Content starts

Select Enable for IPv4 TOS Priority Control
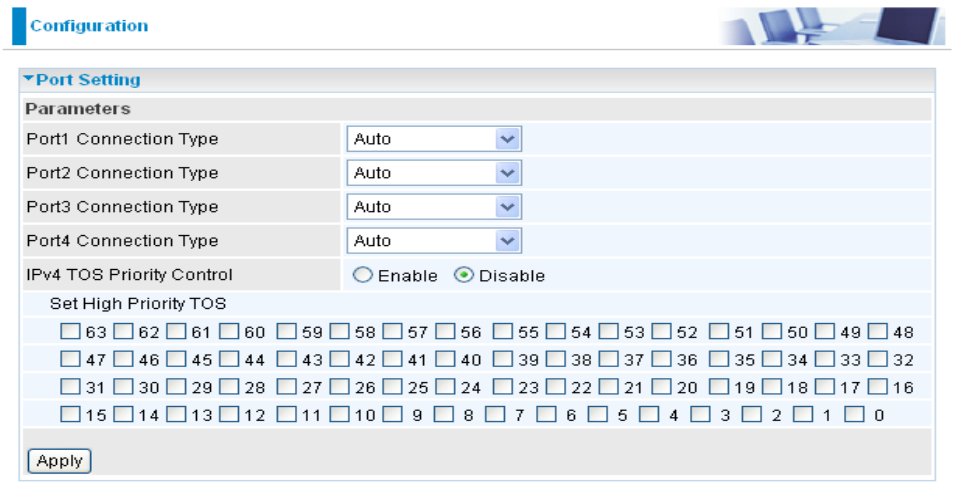This screenshot has width=955, height=498. pyautogui.click(x=362, y=276)
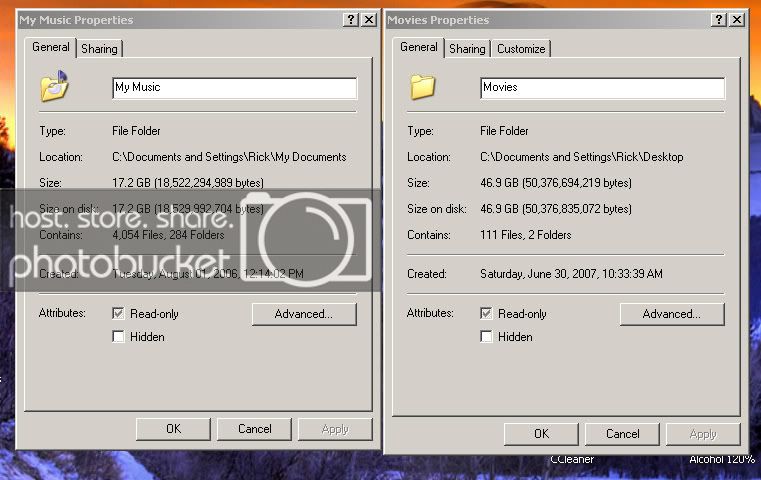Click the help button in My Music Properties
Viewport: 761px width, 480px height.
pyautogui.click(x=351, y=20)
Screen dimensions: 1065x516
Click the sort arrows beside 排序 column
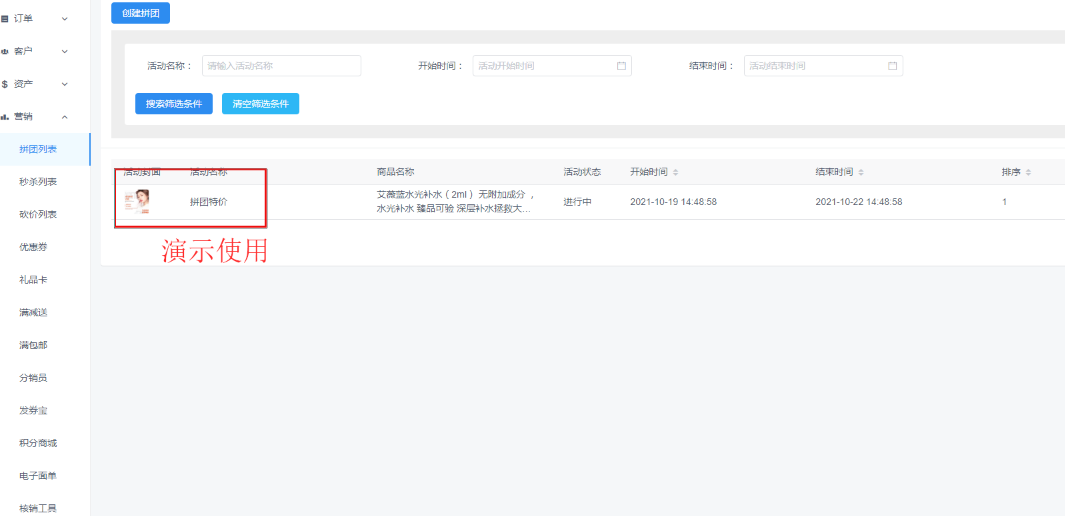click(x=1028, y=173)
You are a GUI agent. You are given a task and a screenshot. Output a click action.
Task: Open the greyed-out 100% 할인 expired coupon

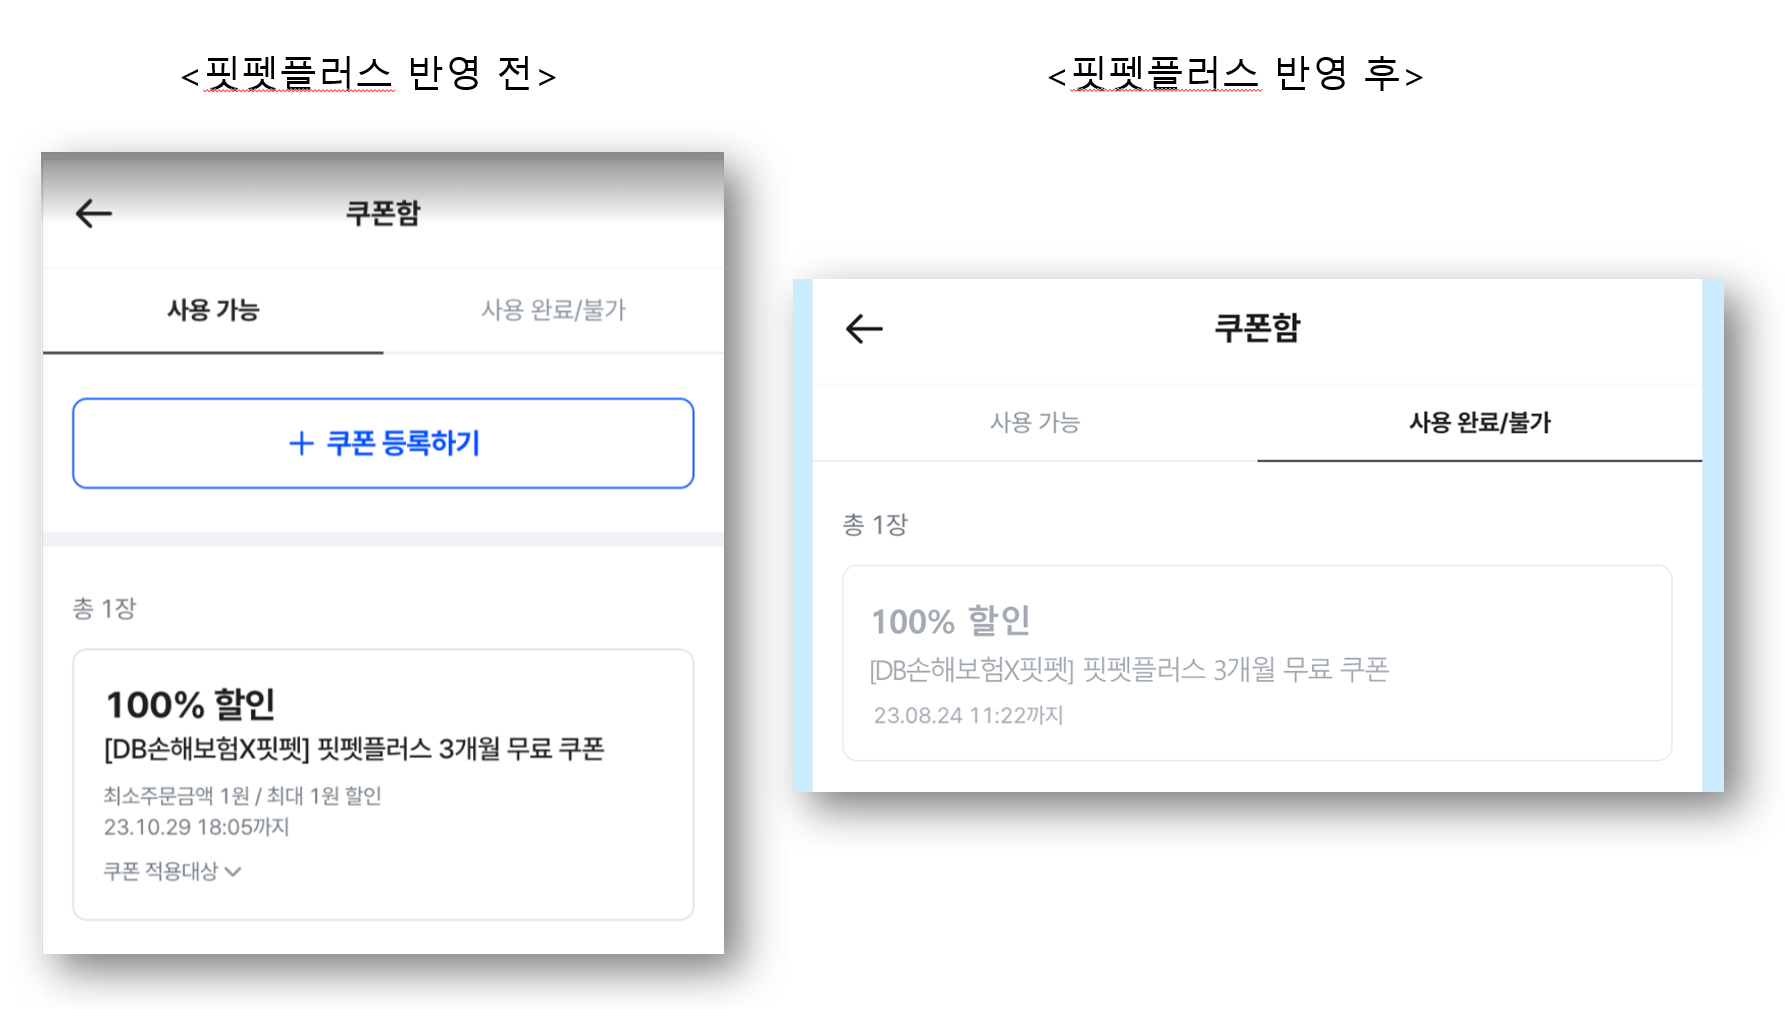click(x=951, y=621)
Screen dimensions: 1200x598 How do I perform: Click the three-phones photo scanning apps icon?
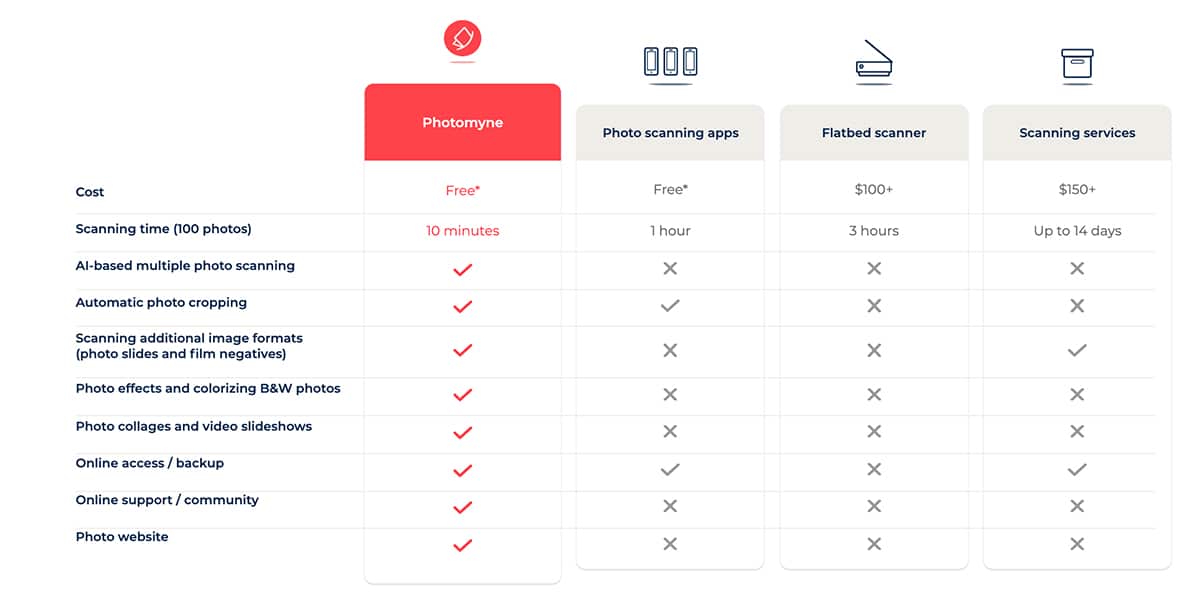click(670, 61)
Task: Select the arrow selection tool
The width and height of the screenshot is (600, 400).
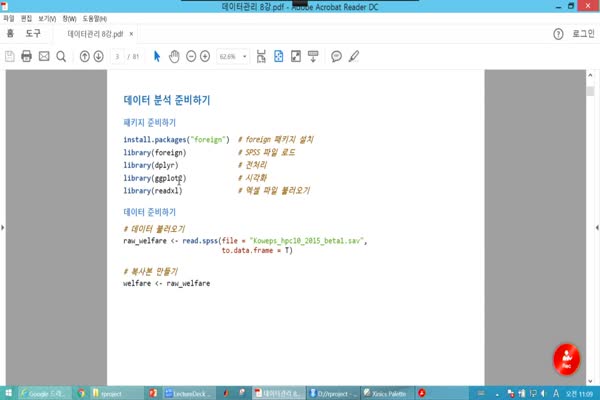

Content ends

Description of the task>
Retype the listing verbatim, minus every image.

Result for this exercise>
Select Enable for IPv4 TOS Priority Control
This screenshot has width=955, height=498. pyautogui.click(x=362, y=276)
Click the help button in My Music Properties
Viewport: 761px width, 480px height.
pyautogui.click(x=351, y=20)
Screen dimensions: 1065x516
Click the sort arrows beside 排序 column
click(x=1028, y=173)
You are a GUI agent. You are given a task and a screenshot. Output a click action.
Task: Open the greyed-out 100% 할인 expired coupon

click(x=951, y=621)
Screen dimensions: 1200x598 How do I perform: Click the three-phones photo scanning apps icon?
click(670, 61)
Task: Select the arrow selection tool
The width and height of the screenshot is (600, 400).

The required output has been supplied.